[Start of Attachment]

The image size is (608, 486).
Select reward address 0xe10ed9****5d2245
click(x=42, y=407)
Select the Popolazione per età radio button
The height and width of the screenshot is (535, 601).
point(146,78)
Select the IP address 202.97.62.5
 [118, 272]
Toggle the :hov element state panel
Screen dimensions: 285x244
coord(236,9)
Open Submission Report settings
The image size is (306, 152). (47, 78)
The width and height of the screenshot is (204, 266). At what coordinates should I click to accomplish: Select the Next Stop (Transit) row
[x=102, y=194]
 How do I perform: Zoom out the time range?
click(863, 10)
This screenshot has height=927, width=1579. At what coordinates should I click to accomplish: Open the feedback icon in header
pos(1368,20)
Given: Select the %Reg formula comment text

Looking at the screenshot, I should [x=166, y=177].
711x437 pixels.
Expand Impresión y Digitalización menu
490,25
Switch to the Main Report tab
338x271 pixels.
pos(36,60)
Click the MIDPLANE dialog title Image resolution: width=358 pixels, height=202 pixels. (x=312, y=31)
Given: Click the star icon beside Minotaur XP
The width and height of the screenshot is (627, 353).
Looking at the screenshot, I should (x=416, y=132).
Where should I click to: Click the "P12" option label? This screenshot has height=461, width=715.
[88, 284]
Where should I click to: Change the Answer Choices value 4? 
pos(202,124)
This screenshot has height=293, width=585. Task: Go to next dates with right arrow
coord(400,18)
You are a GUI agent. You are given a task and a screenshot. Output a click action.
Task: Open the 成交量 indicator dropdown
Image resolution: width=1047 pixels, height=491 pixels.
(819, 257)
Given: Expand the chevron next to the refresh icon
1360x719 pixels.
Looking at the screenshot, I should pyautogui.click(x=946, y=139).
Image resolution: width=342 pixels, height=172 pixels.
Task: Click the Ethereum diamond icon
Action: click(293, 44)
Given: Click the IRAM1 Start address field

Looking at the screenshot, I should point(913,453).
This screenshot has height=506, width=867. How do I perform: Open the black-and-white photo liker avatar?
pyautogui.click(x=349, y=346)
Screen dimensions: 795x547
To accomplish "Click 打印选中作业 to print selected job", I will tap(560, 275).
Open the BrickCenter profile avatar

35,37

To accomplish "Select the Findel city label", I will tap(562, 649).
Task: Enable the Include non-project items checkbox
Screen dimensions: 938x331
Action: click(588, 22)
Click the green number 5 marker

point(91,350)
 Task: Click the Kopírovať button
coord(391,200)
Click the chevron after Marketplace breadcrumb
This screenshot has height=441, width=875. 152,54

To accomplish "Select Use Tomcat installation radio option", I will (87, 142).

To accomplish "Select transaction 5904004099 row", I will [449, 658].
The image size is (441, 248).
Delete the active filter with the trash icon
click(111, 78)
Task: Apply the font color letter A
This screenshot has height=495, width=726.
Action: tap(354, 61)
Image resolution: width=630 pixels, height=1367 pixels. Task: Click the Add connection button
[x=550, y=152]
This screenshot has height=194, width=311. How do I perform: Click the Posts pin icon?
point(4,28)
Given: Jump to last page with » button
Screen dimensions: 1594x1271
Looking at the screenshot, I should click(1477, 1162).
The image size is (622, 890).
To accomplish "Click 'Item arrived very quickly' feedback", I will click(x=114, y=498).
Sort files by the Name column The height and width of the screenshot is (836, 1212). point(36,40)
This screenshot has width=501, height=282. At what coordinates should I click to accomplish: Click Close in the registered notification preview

[End of Attachment]

#### EXERCISE AIM
Whenever the word "will" shows up in a line of the entries above, copy that line.

#### YOUR SOLUTION
To accomplish "Click 打印选中作业 to print selected job", I will tap(560, 275).
To accomplish "Select the Findel city label", I will tap(562, 649).
To accomplish "Select Use Tomcat installation radio option", I will (87, 142).
To accomplish "Select transaction 5904004099 row", I will [449, 658].
To accomplish "Click 'Item arrived very quickly' feedback", I will click(x=114, y=498).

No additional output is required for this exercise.